社会保障の公平な負担議論が進む今こそ、シニアの働き方を見直すとき

制度の議論が進むいま、自分の働き方を考え直すタイミングです

厚生労働省の社会保障審議会では、医療や介護を支えるための社会保険制度をどう見直していくか、活発な議論が続いています。少子高齢化が加速し、「誰がどれだけ負担するのが公平なのか」という問いは、避けて通れないものになっています。
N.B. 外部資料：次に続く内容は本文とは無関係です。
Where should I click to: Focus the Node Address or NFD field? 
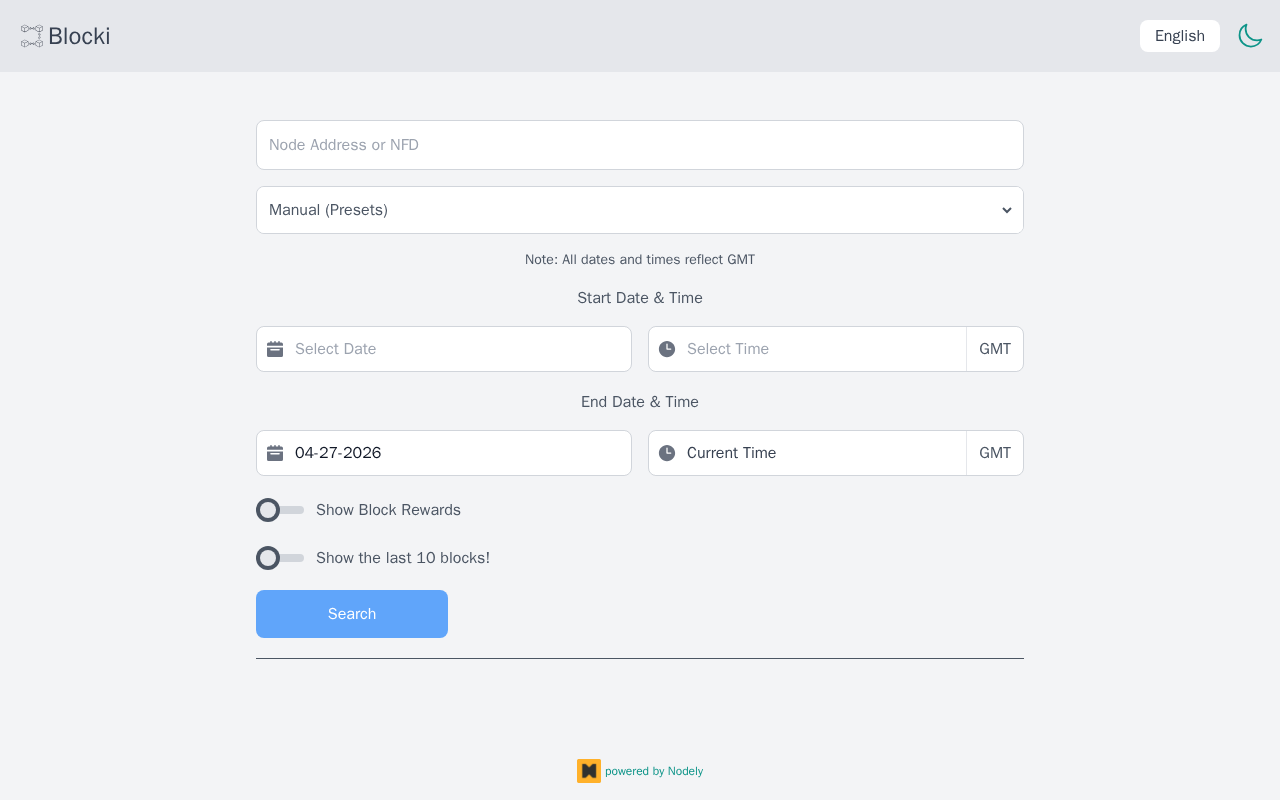(x=640, y=145)
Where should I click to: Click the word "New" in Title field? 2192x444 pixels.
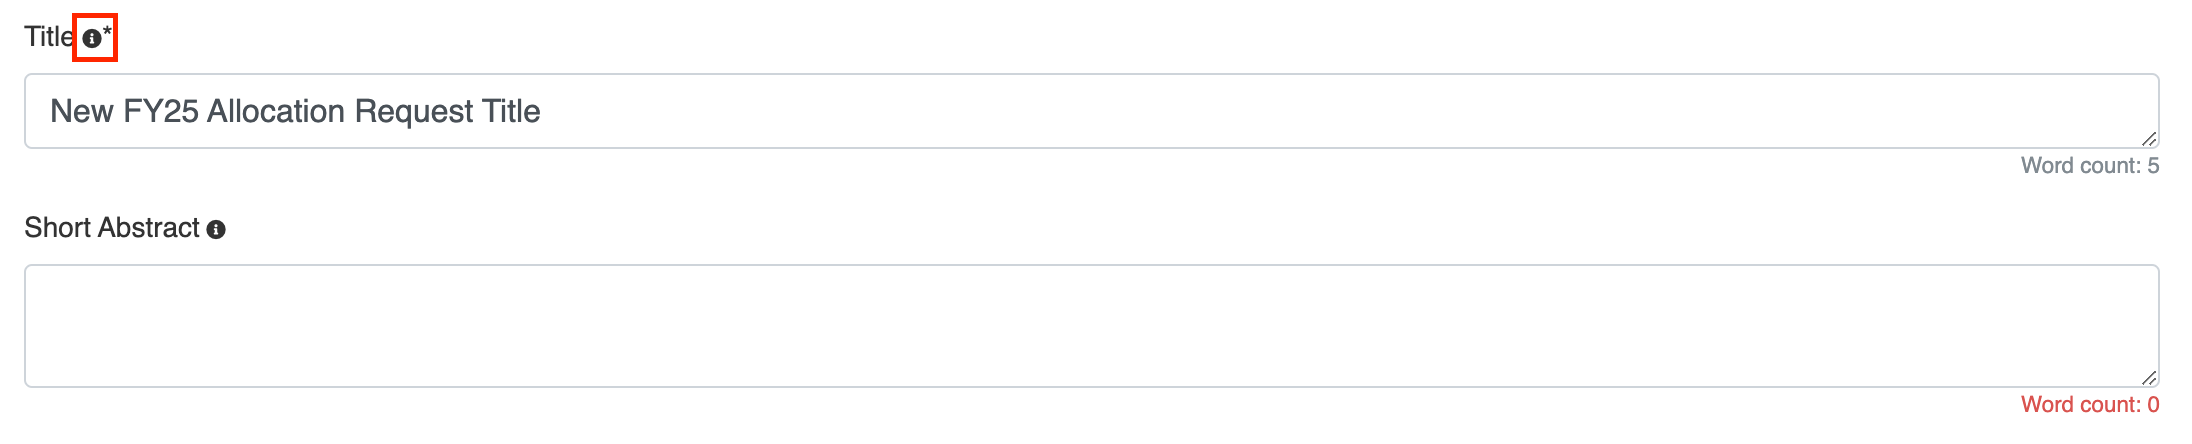click(x=81, y=111)
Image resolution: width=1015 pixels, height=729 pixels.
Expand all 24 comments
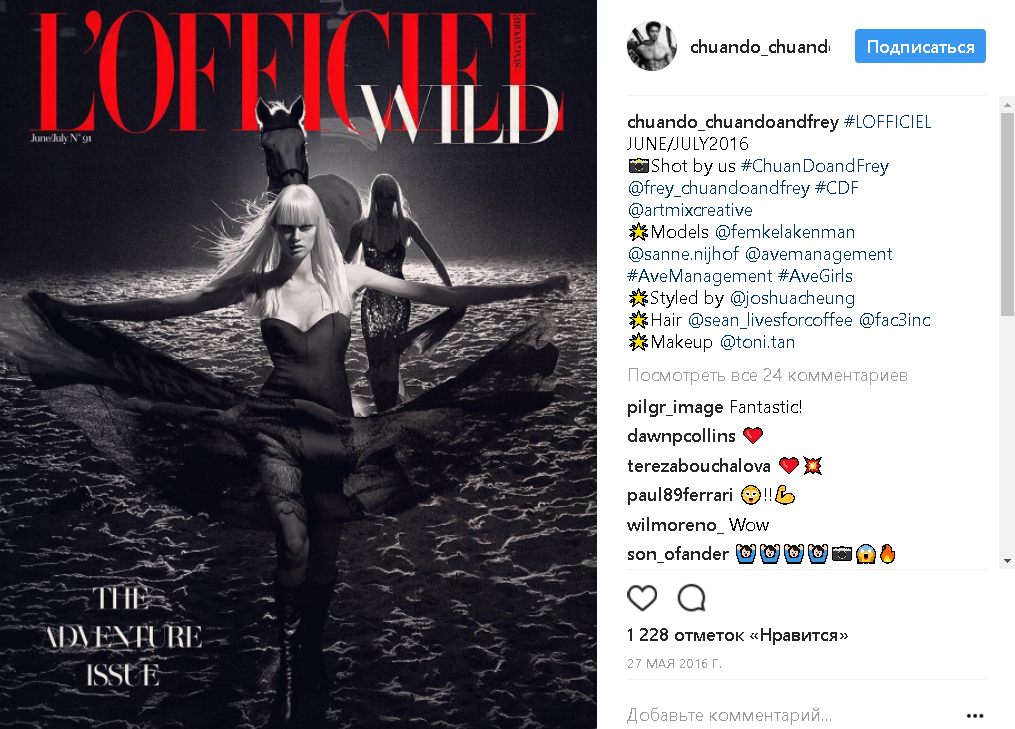pyautogui.click(x=768, y=376)
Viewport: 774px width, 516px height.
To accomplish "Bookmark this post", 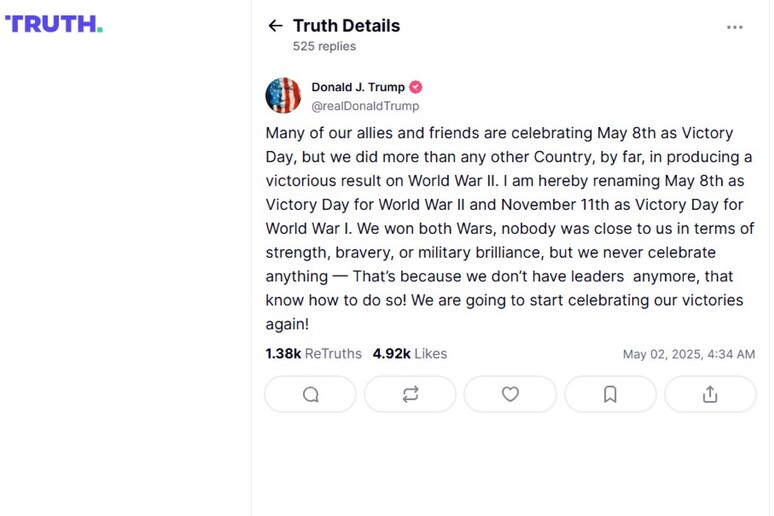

その背景には、「現役並み所得」とされる人の割合が減っている問題があります。制度上の基準は2006年以来変わっていませんが、この間に物価や賃金が上昇し、現役世代の平均的な所得水準は高くなりました。つまり、制度で定める「現役並み」の基準は、今の実態から見ると相対的に低くなっているのです。その結果、本来なら3割負担となる層が制度上は2割負担のままになり、「現場の感覚と制度がずれてきている」という指摘が出ています。こうした事情をふまえ、いま“支払能力に応じた負担”を求める議論が進んでいるのです。

公平な負担の議論が進むこと自体は、とても大切なことです。ただし忘れてはならないのは、制度がどれだけ合理的に整えられても、私たち一人ひとりの生活がすぐに安定するわけではないということです。特に50〜60代は、健康、家族、仕事、介護──人生の転機が一気に押し寄せる世代です。同じ年齢でも、働ける状況も暮らしぶりもまったく違います。

だからこそ、いま制度を見直す議論が進むこのタイミングで、自分自身の働き方や役割も見直していく必要があるのではないでしょうか。

 

働く現場から見える「新しいシニアの働き方」

再雇用の現実、学び直しに挑む人たち

社会保障の議論はとても大事ですが、その先にある「働く現場」を見ると、すでに変化は始まっています。いくつか身近な事例をご紹介します。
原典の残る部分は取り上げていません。